— GOAL OF THE EXERCISE —
Scan the lines below for the string "blue" and copy every one that has it.

— EXTRACTED DATA —
============

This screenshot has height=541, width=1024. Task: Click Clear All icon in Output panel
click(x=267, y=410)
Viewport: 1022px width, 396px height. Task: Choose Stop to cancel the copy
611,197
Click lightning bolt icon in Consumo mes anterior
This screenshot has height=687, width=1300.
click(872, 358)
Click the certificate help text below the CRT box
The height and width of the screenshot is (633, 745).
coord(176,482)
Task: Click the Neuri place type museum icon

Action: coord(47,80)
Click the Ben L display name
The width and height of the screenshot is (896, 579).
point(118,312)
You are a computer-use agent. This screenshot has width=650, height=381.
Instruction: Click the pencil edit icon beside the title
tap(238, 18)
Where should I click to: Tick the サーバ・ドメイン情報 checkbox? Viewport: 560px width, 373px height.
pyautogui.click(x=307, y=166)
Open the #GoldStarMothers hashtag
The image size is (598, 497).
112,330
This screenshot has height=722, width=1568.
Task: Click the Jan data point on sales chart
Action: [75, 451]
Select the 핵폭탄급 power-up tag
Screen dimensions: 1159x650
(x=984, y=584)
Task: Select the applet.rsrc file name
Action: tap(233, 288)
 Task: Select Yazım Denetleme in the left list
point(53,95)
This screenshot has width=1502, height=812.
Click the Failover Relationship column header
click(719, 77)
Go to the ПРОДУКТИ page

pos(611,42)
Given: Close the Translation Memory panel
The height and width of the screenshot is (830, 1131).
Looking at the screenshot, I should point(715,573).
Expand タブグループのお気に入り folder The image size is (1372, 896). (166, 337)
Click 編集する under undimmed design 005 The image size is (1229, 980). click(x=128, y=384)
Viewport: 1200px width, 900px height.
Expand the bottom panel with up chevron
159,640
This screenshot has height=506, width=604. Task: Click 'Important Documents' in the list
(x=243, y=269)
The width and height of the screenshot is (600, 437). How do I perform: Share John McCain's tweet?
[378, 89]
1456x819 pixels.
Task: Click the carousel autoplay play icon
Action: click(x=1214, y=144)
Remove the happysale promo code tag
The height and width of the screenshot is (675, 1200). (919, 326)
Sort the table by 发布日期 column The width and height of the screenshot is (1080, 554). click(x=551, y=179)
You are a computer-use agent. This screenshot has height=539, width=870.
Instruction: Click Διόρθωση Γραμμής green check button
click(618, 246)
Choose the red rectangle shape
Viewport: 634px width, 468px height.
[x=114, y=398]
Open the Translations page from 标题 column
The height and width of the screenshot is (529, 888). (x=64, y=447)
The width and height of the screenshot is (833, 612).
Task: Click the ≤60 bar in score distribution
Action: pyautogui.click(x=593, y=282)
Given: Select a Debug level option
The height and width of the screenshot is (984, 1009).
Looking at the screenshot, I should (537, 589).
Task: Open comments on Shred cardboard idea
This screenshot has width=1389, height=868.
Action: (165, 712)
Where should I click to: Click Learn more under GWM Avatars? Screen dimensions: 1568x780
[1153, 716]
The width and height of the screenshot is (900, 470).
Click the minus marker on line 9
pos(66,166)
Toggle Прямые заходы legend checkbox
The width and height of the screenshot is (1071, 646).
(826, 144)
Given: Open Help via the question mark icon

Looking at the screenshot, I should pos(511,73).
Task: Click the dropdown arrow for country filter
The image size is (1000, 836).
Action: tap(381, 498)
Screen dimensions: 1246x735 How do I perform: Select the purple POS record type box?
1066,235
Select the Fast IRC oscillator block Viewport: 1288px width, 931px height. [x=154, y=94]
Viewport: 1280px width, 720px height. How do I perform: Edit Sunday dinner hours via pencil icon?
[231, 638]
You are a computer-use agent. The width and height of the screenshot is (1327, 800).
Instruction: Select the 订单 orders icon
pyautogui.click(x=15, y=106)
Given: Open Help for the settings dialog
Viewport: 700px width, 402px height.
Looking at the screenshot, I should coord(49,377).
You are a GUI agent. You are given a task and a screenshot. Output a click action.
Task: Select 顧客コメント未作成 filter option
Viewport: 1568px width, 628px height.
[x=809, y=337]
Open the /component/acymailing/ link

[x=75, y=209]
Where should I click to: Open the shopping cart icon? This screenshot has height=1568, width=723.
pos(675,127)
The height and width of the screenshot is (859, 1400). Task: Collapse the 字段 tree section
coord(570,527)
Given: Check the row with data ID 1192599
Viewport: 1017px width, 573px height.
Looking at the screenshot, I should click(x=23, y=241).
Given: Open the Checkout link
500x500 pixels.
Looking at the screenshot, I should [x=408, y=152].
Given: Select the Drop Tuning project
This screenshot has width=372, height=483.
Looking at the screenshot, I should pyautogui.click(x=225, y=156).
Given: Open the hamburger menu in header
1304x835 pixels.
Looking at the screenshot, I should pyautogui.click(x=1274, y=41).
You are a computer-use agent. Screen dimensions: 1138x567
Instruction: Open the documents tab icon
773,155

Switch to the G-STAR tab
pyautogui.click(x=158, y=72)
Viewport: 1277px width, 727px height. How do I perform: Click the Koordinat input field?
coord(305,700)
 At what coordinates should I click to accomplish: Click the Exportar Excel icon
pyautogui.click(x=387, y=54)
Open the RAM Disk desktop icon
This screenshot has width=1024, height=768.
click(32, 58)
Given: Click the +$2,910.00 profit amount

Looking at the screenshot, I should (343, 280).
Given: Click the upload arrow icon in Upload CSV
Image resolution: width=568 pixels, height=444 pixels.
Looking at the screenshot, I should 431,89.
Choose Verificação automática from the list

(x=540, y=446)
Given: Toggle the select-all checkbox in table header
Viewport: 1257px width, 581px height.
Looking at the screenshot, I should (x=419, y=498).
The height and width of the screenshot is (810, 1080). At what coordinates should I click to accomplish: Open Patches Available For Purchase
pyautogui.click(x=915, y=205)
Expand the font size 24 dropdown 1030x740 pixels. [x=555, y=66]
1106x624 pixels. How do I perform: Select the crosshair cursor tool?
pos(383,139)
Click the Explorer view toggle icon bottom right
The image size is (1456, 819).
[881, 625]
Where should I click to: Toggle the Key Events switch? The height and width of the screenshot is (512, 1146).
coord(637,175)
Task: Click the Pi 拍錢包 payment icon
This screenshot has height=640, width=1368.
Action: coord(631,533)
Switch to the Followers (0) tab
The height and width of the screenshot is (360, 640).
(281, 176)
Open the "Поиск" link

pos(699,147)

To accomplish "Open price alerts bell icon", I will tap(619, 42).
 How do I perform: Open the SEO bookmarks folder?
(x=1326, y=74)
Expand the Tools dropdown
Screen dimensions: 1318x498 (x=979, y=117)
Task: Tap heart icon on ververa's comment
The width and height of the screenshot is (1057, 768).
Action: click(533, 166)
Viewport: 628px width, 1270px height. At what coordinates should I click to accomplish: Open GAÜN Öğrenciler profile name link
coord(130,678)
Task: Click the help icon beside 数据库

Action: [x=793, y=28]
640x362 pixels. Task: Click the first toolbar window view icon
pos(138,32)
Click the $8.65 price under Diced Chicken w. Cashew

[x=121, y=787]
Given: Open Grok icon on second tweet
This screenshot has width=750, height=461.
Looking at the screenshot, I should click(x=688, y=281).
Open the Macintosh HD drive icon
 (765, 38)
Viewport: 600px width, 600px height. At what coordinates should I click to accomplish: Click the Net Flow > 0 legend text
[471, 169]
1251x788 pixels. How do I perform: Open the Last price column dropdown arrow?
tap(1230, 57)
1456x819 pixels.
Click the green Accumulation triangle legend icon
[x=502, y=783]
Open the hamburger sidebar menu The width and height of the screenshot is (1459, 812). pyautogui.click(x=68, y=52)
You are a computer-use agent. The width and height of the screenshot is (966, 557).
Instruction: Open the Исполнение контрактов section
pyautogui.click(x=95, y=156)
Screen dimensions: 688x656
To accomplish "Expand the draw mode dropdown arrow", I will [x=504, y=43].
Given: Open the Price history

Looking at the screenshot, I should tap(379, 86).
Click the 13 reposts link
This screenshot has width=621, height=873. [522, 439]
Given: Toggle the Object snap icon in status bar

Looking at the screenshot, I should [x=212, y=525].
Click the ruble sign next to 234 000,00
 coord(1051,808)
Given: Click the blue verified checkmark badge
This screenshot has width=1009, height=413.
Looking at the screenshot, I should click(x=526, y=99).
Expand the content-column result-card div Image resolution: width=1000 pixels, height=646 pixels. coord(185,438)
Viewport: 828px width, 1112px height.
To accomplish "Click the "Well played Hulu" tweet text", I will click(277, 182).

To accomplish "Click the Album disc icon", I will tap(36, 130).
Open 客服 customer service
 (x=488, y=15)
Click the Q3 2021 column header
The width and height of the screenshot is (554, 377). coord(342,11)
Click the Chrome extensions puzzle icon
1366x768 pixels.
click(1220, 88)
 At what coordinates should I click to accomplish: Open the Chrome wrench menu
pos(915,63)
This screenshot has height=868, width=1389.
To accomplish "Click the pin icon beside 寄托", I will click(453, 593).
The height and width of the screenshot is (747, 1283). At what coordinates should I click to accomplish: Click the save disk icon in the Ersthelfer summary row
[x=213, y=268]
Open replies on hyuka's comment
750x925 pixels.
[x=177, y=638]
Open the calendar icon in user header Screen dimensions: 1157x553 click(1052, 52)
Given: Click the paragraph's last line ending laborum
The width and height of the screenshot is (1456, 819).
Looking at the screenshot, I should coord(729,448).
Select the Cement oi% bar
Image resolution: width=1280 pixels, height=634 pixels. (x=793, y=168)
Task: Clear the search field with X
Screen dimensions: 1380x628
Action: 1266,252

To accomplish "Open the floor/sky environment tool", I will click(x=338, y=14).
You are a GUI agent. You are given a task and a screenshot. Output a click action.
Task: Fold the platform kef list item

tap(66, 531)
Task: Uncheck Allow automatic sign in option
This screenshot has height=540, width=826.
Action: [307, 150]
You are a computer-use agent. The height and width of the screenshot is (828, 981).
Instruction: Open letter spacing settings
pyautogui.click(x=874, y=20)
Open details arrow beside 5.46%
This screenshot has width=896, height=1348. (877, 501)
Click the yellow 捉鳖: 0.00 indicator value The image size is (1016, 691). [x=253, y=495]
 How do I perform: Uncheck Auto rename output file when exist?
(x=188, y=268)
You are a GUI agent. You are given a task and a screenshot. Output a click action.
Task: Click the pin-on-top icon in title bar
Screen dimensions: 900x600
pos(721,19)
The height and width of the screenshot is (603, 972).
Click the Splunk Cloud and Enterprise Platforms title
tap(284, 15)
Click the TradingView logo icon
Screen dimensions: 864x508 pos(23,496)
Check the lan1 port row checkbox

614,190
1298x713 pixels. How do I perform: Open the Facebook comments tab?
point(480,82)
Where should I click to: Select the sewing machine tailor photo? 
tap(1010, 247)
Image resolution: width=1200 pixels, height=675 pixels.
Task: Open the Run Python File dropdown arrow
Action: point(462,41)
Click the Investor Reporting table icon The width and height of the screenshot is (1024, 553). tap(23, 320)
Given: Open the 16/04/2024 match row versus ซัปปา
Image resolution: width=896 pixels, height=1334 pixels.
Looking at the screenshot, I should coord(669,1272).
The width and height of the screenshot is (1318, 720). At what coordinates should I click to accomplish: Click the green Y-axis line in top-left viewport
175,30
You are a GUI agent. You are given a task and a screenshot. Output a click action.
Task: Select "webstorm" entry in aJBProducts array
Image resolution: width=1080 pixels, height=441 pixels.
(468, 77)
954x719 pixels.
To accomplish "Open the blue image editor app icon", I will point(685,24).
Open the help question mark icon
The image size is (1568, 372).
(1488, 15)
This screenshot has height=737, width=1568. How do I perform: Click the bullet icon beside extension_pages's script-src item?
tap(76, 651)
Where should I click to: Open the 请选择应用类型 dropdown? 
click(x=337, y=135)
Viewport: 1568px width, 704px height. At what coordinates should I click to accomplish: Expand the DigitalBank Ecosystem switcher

============

— SOLUTION TO THIS PROBLEM —
Given: Click the blue verified checkmark badge
To accomplish "Open the blue image editor app icon", I will point(685,24).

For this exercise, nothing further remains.